Spider #3: Extracting Video URLs

To extract the video URL we need to make another request to that specific post as that data isn’t included in the JSON response previously returned by Instagram.

If the post includes a video then the is_video flag will be set to true, which will trigger our scraper to request that posts page and send the response to the get_video function.

if video:
     yield scrapy.Request(get_url(url), callback=self.get_video, meta={'item': item})
else:
     item['videoURL'] = ''
     yield item

The get_video function will then extract the videoURL from the response.

def get_video(self, response):
        # only from the first page
        item = response.meta['item']
        video_url = response.xpath('//meta[@property="og:video"]/@content').extract_first()
        item['videoURL'] = video_url
        yield item

Spider #4: Iterating Through Available Pages

The last piece of extraction logic we need to implement is the ability for our crawler to iterate through all the available pages on that user account and scrape all the data.

Like the get_video function we need to check if there are any more pages available before calling the parse_pages function.
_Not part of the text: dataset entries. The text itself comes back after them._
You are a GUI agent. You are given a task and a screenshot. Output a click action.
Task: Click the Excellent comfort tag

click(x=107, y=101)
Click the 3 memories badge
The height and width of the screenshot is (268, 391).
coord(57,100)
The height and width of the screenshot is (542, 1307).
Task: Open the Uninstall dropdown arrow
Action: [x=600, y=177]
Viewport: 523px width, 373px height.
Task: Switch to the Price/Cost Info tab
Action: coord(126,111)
We do that by checking if the has_next_page field in the JSON dictionary is true or false.

next_page_bool = \
            data['entry_data']['ProfilePage'][0]['graphql']['user']['edge_owner_to_timeline_media']['page_info'][
                'has_next_page']

If it is true, then we will extract the end_cursor value from the JSON dictionary and create a new request for Instagrams GraphQL api endpoint, along with the user_id, query_hash, etc.

        if next_page_bool:
            cursor = \
                data['entry_data']['ProfilePage'][0]['graphql']['user']['edge_owner_to_timeline_media']['page_info'][
                    'end_cursor']
            di = {'id': user_id, 'first': 12, 'after': cursor}
            print(di)
            params = {'query_hash': 'e769aa130647d2354c40ea6a439bfc08', 'variables': json.dumps(di)}
            url = 'https://www.instagram.com/graphql/query/?' + urlencode(params)
            yield scrapy.Request(get_url(url), callback=self.parse_pages, meta={'pages_di': di})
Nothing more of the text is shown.